= Debarment =

Legal state of being excluded from certain rights or privileges

Debarment is the state of being excluded from enjoying certain possessions, rights, privileges, or practices and the act of prevention by legal means. For example, companies can be debarred from contracts due to allegations of fraud, mismanagement, and similar improprieties. Firms, individuals, and non-governmental organizations can be debarred.

In cross-debarment, organizations and agencies agree to mutually exclude others based on debarment by affiliates.

== Generic Drug Enforcement Act ==
The Generic Drug Enforcement Act of 1992 authorized the United States Food and Drug Administration to debar individuals and companies convicted of felonies that corrupt drug regulation from being involved in the development and approval of generic drugs.
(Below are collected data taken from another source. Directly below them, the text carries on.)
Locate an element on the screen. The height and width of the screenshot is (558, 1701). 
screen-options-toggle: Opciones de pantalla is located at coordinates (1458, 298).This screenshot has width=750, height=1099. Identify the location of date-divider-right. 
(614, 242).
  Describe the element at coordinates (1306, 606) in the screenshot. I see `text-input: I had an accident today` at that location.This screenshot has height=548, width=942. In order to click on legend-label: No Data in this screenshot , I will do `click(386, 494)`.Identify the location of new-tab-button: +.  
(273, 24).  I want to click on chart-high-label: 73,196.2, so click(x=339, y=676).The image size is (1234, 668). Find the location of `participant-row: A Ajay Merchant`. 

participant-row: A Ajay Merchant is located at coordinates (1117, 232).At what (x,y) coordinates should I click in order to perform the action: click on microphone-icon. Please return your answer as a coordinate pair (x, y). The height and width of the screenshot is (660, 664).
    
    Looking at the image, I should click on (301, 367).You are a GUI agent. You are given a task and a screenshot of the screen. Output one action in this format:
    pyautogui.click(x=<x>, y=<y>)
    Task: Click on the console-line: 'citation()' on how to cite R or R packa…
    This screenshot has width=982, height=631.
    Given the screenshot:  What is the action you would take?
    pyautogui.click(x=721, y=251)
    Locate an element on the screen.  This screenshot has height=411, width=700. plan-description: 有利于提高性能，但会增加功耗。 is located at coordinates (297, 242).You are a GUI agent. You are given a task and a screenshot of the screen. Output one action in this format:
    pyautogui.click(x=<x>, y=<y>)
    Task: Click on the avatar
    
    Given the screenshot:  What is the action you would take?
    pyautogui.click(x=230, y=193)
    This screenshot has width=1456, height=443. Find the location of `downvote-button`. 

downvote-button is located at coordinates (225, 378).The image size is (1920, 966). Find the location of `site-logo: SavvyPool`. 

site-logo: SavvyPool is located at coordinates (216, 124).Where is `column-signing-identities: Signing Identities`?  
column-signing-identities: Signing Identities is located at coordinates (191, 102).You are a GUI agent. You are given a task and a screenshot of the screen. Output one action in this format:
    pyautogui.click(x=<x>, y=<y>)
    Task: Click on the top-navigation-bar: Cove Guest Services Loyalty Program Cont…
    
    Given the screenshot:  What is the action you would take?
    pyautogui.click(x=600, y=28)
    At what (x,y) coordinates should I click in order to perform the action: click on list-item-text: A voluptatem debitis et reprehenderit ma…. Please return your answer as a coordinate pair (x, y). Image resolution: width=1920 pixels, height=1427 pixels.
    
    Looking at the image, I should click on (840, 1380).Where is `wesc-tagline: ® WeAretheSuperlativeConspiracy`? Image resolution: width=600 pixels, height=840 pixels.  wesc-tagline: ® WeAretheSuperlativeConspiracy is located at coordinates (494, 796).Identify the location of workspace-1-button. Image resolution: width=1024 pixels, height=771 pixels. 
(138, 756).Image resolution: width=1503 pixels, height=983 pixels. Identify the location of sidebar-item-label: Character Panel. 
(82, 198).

As of April 2009, the FDA has debarred 73 persons, an average of less than five per year, of which all but 9 were permanently debarred. The FDA debarred a corporate entity for the first time on March 1, 2018.

=== Constitutional issues ===
In the earliest debarment cases, following the passage of the laws permitting the imposition of this penalty, the penalty was imposed on persons who had committed the offending acts had done so before the passage of those laws. They therefore argued that the application of this penalty to them was an unconstitutional ex post facto application of the law. Another constitutional issue raised was double jeopardy, it being argued that persons who had been tried, convicted, and sentenced to a particular punishment by a court of law could not be further penalized for the same offense. The courts rejected these arguments based on the finding that debarment was not intended as a punishment but rather as a means of protecting the public from persons who had exhibited the capacity for engaging in such conduct.